A verbatim transcript of the lines below, starting at the first and ending with the one that holds "is (1739, 1332).", is what should be produced.

Data records.
..............................

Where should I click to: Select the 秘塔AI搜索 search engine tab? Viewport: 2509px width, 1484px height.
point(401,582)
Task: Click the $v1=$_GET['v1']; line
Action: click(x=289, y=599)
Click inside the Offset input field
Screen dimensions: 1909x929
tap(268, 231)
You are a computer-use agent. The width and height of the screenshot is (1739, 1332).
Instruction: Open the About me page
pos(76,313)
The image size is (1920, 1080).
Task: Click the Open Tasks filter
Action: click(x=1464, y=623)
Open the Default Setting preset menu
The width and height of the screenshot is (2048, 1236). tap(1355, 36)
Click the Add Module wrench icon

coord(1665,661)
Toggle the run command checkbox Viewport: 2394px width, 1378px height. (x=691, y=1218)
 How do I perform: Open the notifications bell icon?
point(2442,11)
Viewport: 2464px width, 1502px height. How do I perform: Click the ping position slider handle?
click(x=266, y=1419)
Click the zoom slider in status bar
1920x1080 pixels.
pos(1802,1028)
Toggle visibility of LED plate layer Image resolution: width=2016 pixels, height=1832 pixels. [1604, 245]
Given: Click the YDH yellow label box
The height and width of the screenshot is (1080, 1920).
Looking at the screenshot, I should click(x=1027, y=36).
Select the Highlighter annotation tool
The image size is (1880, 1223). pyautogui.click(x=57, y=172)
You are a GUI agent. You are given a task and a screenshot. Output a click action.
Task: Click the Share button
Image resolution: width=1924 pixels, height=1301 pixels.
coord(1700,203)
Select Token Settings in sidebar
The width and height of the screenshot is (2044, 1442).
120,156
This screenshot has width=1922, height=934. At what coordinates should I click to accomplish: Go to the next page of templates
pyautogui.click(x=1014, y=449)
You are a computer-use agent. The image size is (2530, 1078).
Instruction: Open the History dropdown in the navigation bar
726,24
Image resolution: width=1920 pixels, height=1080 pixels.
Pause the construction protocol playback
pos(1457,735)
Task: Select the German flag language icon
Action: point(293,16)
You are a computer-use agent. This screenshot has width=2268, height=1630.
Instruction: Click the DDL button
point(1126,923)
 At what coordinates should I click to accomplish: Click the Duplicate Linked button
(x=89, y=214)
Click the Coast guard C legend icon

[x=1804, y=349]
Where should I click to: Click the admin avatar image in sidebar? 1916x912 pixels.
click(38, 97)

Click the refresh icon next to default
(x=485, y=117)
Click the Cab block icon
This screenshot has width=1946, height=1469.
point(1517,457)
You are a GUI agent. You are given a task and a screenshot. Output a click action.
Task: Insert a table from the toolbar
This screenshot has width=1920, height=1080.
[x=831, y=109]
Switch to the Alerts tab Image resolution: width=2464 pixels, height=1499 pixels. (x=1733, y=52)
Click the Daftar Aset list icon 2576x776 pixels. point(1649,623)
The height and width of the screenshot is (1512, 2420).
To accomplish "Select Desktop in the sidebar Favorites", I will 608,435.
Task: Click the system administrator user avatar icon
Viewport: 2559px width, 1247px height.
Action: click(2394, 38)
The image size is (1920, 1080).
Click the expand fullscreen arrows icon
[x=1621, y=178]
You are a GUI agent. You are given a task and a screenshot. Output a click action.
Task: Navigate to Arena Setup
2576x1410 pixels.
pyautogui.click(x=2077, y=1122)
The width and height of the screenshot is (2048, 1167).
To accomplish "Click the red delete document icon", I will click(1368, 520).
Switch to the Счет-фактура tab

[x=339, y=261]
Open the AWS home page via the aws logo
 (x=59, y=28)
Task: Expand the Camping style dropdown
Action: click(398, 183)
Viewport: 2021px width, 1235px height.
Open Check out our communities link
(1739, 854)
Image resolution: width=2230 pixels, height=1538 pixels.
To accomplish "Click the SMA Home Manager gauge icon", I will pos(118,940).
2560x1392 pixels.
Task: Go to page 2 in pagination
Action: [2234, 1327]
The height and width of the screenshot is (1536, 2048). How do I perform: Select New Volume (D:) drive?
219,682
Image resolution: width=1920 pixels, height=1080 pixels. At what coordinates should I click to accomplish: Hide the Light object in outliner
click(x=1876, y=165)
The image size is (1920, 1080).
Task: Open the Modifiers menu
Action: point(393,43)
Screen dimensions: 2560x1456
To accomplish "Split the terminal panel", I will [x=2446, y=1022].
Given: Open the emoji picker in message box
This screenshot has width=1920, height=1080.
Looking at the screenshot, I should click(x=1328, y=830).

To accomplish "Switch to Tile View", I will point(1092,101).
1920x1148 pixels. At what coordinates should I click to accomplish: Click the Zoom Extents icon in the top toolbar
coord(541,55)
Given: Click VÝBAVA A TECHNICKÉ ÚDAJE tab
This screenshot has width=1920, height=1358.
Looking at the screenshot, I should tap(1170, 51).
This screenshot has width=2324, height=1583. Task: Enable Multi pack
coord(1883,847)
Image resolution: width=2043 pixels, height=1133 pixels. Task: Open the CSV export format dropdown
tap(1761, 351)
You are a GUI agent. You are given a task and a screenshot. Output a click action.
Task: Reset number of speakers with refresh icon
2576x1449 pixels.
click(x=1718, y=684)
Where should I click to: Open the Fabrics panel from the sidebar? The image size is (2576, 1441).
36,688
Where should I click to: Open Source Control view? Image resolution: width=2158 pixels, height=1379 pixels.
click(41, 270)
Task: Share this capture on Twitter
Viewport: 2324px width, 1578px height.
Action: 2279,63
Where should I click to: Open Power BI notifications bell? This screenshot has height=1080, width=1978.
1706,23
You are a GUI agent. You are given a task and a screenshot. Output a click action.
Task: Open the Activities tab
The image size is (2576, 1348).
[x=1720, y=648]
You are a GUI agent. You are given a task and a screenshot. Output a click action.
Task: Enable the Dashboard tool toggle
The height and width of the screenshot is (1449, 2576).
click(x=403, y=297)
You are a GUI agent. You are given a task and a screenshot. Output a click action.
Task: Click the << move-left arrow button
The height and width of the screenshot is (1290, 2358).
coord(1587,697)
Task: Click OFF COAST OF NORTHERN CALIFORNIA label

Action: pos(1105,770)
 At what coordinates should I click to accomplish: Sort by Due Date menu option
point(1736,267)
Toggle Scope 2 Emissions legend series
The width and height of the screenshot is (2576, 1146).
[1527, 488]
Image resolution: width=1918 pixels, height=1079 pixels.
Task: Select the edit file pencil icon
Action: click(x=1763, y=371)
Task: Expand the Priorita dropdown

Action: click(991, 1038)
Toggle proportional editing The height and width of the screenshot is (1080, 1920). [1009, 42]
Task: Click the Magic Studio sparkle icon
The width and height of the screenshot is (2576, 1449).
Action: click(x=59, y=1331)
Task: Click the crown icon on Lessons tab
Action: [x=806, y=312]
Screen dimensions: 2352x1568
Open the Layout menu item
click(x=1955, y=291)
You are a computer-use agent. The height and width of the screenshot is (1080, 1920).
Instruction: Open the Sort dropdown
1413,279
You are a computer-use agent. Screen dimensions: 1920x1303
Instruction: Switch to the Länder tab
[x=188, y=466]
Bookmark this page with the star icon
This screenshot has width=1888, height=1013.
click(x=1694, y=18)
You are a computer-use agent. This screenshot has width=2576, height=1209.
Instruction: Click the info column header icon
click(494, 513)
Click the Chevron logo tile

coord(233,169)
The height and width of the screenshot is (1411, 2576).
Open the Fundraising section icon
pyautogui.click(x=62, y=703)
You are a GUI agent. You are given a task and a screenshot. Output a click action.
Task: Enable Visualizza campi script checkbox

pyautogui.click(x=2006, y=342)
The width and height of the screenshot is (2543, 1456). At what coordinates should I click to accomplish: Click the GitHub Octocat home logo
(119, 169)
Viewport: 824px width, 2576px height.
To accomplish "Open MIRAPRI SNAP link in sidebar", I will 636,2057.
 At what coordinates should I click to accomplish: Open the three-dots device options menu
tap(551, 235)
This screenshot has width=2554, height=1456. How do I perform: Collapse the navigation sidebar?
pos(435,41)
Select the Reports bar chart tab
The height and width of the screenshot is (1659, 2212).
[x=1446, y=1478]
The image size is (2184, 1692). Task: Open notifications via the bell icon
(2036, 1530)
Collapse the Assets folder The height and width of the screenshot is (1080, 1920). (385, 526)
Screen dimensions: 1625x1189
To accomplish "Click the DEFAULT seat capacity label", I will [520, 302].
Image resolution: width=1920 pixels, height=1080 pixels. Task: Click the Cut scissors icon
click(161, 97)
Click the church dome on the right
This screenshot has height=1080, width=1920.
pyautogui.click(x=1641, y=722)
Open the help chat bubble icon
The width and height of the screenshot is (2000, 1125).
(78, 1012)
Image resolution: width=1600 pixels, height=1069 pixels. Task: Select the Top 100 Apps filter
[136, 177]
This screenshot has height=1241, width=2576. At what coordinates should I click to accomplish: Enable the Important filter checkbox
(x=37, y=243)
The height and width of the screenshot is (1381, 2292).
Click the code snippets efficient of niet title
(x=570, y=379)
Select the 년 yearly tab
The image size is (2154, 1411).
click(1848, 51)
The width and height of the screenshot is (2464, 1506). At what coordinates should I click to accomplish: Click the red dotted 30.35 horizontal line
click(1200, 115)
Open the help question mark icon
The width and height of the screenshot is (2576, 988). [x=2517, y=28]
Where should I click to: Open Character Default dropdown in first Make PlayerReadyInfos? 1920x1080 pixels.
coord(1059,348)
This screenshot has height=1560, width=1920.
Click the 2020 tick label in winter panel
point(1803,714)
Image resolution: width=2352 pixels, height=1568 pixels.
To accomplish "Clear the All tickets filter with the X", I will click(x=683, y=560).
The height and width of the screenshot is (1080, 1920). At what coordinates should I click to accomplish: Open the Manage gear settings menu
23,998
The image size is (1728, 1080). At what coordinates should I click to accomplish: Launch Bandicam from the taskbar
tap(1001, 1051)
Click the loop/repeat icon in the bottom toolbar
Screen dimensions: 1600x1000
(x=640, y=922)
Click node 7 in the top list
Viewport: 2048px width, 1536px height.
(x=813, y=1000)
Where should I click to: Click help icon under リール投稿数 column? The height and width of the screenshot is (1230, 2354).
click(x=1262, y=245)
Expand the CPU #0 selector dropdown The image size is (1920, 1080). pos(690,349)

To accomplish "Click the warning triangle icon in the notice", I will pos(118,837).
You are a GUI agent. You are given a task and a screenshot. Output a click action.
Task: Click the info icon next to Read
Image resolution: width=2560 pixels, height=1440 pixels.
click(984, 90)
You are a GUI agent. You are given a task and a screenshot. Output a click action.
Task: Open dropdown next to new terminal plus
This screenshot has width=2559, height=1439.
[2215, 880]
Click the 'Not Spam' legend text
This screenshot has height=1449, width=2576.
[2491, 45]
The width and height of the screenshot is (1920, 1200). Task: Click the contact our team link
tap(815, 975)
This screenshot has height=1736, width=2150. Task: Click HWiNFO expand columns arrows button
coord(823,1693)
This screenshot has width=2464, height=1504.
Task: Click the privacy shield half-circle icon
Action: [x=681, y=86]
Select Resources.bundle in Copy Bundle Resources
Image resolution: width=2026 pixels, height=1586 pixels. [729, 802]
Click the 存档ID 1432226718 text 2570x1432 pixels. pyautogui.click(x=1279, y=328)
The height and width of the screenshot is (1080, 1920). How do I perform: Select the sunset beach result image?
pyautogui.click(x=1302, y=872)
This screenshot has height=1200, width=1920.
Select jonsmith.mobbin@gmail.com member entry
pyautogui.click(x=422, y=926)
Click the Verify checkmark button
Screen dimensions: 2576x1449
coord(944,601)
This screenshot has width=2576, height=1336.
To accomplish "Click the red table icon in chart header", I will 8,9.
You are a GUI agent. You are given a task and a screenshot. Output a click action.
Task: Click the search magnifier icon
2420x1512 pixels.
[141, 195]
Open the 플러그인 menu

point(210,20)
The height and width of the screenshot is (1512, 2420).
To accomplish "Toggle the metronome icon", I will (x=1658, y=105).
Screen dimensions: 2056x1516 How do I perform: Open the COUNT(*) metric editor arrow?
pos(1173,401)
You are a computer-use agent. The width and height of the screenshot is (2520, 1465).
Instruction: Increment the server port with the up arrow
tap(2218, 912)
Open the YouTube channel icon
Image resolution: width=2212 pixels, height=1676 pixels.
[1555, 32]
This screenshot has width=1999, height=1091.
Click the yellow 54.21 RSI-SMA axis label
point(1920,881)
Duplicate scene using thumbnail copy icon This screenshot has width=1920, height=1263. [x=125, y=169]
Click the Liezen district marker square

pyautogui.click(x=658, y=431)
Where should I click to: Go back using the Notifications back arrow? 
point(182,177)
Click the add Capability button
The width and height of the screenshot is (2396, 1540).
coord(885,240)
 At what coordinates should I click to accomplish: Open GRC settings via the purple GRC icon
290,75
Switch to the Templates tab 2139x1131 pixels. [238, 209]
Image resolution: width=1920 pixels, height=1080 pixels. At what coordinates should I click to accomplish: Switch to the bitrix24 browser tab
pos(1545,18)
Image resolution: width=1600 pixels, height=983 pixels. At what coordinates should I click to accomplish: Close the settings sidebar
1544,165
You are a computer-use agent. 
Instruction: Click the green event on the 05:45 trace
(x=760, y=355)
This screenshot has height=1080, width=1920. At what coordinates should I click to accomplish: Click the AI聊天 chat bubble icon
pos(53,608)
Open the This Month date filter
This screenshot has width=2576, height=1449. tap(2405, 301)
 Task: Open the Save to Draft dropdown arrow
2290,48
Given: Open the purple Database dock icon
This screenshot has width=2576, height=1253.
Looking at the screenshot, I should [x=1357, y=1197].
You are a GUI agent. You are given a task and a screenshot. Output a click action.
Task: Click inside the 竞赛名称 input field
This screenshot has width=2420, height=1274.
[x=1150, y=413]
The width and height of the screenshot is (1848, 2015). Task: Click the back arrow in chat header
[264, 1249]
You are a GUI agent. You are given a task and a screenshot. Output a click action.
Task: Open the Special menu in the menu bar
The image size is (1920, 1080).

..............................

Answer for the task.
Where should I click to: Select the 秘塔AI搜索 search engine tab? Viewport: 2509px width, 1484px height.
point(401,582)
Task: Click the $v1=$_GET['v1']; line
Action: click(x=289, y=599)
Click inside the Offset input field
Screen dimensions: 1909x929
tap(268, 231)
You are a computer-use agent. The width and height of the screenshot is (1739, 1332).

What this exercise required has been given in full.